İzlenimcilerin hızlı ve kabaca çizimlerinin nedeni, izlenimlerini ilk halleri ile tuvale aktarma amacıdır. Bu o dönem için çok yeni bir şeydi. Alışılmıştan farklıydı ve dönemin sanat anlayışına da tersti. La Grenouillère sadece yeni bir anlayışın temsilcisi değil, aynı zamanda seçilen konu bakımından da yenilikçiydi. Modern hayatın tüm yönleri resmin konusu olmaya başladı. Sanatçılar mağazaları, kafeleri, parkları ve tiyatroları resmettiler. Erkek sanatçılar, leyla leyla dolanıp şehri gözlemler hale geldiler. Onlara göre Paris ve çevresi bir halka açık bir sahneydi.

 

Bu sahne, bugünden farklı olarak cinsiyete ve sınıflara göre ayrılıyordu. Bir kadın izlenimci gözünden bu sahne çok daha farklı görünüyordu. Bu farklı bakışı, Berthe Morisot ve Mary Cassatt’ın tablolarında görmek mümkün. Bir kadının gözünden Paris ya bir balkon manzarası ya da bir tiyatronun locadan görünüşüydü. Kadınlar için sokakların altını üstüne getirmek ve bu şekilde izlenimci bir tablo ortaya koymak mümkün değildi. Erkeklerin izlenimleri onların özgürce ortalıkla dolaşabilmelerinin sonucu olarak kadınlarınkinden çok daha farklıydı. Modern hayatta fuhuşun rolü ve fakir sınıflardaki kadınlara ulaşmadaki kolaylık, belirgin bir şekilde erkek ressamların resimlerinde kendini belli eder.

 

Bugün bize cennet gibi gelen birçok tablo, o dönemin insanları için daha farklı anlamlara sahipti. Mesela Guy de Maupassant’ın 1880’lerde yazdığı kısa hikayelerinden biri olan La femme de Paul (Paul’un karısı) adlı eserde, La Grenouillère çok daha farklı betimlenmiş:

“Su kenarındaki kafe son derece gürültülüydü.

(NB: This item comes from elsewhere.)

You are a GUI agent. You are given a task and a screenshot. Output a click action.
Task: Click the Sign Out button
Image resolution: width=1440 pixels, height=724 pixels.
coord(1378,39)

Boş bardaklarla ve yarı sarhoş insanlar ile dolu masaların arasında bira dereleri akıyordu. [...] Erkekler; şapkaları enselerinde, kıpkırmızı yüzleri ve sulu gözleri ile [...] Kadınlar, gecenin neler getireceğini beklerken, bira ve şarap ikramlarını [...] Bütün mekan bu ayaktakımının aptallıkları ve satılık aşkları ile dolu.”